**PROBLEM**
From the data below, give the number of lines holding the word "avatar", with nothing else added.

┌─ DATA

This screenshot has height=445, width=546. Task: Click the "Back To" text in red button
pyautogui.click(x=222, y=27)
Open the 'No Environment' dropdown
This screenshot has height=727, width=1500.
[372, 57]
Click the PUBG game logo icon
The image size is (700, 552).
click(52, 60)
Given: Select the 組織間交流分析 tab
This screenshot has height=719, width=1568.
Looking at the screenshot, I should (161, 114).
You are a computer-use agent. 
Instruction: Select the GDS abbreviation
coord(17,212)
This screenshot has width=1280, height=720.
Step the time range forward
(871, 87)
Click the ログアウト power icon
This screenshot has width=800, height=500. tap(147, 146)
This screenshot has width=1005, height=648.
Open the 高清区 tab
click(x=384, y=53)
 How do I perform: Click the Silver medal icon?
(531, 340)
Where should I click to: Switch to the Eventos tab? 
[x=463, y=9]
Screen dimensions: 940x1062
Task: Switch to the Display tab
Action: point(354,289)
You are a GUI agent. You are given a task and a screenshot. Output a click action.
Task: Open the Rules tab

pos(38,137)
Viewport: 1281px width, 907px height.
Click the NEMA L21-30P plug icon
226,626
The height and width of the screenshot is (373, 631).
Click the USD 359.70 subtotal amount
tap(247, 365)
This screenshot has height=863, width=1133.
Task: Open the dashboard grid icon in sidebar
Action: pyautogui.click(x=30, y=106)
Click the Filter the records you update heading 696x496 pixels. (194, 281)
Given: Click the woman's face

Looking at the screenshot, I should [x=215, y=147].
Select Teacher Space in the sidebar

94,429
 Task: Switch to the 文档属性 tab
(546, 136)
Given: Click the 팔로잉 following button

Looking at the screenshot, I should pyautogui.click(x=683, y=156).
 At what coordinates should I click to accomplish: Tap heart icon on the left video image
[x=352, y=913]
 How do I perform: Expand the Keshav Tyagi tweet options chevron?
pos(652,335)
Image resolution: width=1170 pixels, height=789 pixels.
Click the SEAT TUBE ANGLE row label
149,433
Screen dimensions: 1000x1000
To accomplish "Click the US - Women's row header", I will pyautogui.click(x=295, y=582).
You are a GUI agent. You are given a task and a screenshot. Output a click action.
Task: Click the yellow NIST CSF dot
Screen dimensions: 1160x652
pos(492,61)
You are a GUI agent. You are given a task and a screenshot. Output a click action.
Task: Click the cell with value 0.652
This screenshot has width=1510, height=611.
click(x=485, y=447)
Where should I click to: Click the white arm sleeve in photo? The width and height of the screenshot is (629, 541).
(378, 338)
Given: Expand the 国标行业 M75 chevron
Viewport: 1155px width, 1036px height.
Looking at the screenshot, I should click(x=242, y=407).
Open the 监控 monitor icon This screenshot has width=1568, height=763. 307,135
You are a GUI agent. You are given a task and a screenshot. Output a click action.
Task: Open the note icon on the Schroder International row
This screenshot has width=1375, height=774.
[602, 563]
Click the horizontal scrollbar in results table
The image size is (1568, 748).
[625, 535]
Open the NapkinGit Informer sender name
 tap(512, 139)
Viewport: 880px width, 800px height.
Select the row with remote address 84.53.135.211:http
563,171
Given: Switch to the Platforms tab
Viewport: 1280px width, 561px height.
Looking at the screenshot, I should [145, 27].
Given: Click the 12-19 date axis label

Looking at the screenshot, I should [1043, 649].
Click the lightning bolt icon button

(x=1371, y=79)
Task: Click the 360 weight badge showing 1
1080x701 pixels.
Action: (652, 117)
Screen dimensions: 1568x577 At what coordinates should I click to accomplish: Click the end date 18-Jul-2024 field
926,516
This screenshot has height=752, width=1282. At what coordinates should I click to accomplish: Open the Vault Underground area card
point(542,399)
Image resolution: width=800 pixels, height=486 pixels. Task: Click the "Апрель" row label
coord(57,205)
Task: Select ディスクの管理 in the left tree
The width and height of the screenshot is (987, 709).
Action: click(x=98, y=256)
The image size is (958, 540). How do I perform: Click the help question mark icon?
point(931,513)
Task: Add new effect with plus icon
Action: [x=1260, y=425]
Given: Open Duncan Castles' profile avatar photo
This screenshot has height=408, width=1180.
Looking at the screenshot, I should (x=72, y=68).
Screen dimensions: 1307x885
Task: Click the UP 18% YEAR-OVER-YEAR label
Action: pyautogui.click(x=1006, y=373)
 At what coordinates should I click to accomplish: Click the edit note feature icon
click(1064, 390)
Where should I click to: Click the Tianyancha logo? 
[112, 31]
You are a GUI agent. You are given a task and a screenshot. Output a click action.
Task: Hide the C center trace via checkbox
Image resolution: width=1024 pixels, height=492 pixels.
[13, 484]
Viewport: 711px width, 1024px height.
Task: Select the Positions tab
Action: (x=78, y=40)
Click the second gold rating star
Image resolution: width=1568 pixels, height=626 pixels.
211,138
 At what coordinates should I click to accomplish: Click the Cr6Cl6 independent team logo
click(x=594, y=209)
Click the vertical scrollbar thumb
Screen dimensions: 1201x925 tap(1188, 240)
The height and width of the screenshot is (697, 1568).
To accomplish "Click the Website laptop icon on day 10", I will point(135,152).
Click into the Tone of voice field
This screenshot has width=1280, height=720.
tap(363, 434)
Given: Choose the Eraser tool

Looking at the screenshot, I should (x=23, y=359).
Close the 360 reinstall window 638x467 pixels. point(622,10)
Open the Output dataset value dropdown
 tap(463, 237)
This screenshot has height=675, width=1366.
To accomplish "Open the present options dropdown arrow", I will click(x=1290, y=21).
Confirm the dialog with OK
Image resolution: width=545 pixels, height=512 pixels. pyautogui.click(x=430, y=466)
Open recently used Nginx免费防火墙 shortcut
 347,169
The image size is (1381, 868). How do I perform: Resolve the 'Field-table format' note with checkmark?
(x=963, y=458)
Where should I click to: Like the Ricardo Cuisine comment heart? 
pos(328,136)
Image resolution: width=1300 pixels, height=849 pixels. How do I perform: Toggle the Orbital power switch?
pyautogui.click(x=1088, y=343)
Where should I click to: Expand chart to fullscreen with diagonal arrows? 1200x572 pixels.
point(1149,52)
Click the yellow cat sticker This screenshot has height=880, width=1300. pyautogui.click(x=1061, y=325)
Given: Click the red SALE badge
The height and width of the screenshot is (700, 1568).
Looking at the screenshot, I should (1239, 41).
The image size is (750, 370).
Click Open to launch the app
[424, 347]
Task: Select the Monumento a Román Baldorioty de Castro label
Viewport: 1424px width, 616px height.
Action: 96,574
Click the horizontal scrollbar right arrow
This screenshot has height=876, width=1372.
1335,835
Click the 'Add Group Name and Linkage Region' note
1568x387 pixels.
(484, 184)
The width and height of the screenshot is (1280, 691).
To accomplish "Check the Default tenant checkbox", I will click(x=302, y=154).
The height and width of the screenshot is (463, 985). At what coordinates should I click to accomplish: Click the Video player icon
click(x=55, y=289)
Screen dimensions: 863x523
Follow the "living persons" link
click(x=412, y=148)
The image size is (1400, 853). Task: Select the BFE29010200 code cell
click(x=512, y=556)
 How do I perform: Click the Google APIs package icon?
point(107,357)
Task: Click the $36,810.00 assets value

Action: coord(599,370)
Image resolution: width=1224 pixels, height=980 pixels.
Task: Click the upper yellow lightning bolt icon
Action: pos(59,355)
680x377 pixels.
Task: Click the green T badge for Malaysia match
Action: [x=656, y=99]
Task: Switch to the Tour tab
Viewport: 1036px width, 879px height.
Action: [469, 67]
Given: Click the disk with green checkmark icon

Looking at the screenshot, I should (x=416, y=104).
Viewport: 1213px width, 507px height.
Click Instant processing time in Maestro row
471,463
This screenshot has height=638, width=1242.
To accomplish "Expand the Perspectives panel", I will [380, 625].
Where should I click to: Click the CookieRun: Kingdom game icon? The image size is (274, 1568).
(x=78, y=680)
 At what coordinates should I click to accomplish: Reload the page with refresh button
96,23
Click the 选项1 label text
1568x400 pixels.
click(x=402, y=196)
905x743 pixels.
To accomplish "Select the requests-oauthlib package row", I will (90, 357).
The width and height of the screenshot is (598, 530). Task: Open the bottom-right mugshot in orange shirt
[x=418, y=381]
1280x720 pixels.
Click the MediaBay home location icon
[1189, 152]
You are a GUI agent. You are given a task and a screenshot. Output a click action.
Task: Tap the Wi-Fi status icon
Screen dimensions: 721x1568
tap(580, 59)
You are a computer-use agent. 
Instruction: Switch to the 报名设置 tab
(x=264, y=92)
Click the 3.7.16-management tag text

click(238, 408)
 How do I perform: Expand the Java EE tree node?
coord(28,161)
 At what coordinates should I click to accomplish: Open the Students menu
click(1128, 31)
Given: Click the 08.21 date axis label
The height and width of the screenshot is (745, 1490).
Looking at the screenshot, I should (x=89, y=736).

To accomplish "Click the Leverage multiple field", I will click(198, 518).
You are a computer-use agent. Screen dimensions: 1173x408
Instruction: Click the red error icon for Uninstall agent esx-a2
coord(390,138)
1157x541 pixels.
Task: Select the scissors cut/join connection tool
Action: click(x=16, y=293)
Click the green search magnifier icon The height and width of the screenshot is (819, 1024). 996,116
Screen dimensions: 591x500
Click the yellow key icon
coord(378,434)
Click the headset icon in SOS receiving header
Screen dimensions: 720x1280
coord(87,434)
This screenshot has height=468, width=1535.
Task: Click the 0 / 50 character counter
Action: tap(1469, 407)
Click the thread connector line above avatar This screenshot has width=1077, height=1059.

└─

**SOLVED EXERCISE**
2